DATA TO USE:
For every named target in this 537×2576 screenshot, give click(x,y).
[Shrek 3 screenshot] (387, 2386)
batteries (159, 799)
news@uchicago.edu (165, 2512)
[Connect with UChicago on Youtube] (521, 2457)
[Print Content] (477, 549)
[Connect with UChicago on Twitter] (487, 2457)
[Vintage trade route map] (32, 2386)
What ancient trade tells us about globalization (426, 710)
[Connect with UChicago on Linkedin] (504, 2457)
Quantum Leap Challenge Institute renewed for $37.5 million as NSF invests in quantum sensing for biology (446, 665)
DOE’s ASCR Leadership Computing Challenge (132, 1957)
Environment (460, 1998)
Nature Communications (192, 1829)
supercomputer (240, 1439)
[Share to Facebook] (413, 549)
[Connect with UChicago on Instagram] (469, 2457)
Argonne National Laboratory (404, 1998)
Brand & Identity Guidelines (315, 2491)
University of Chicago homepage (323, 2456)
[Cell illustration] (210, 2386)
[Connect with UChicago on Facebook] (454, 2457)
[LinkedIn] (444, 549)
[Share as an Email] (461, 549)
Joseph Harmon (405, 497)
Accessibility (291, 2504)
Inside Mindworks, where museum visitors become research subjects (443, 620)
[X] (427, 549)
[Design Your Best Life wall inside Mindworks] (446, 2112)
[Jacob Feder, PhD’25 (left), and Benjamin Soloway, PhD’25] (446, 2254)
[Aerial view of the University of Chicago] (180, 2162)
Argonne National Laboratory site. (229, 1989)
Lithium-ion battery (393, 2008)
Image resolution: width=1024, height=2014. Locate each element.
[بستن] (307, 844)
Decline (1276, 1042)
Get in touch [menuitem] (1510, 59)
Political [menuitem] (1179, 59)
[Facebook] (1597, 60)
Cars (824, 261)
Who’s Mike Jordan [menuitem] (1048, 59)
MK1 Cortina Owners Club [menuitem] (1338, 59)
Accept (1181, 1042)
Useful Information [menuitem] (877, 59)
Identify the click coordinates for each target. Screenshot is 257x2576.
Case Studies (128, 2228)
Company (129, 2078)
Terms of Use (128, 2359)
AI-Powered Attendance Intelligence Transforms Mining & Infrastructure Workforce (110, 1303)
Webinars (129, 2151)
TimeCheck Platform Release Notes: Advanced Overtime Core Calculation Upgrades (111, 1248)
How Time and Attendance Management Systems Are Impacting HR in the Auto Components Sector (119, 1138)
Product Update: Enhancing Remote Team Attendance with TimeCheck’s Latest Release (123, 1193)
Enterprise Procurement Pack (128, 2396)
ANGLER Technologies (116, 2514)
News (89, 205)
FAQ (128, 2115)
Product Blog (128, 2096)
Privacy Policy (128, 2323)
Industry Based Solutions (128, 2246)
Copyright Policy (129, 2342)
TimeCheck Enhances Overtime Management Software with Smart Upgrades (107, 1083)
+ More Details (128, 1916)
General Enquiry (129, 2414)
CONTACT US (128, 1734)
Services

AIM OF THE EXERCISE: Take the entries above and return only the lines from the one with "[Facebook] (1597, 60)" to the one with "Terms of Use (128, 2359)", both included, unchanged.

WRITTEN RESPONSE:
[Facebook] (1597, 60)
Cars (824, 261)
Who’s Mike Jordan [menuitem] (1048, 59)
MK1 Cortina Owners Club [menuitem] (1338, 59)
Accept (1181, 1042)
Useful Information [menuitem] (877, 59)
Identify the click coordinates for each target. Screenshot is 257x2576.
Case Studies (128, 2228)
Company (129, 2078)
Terms of Use (128, 2359)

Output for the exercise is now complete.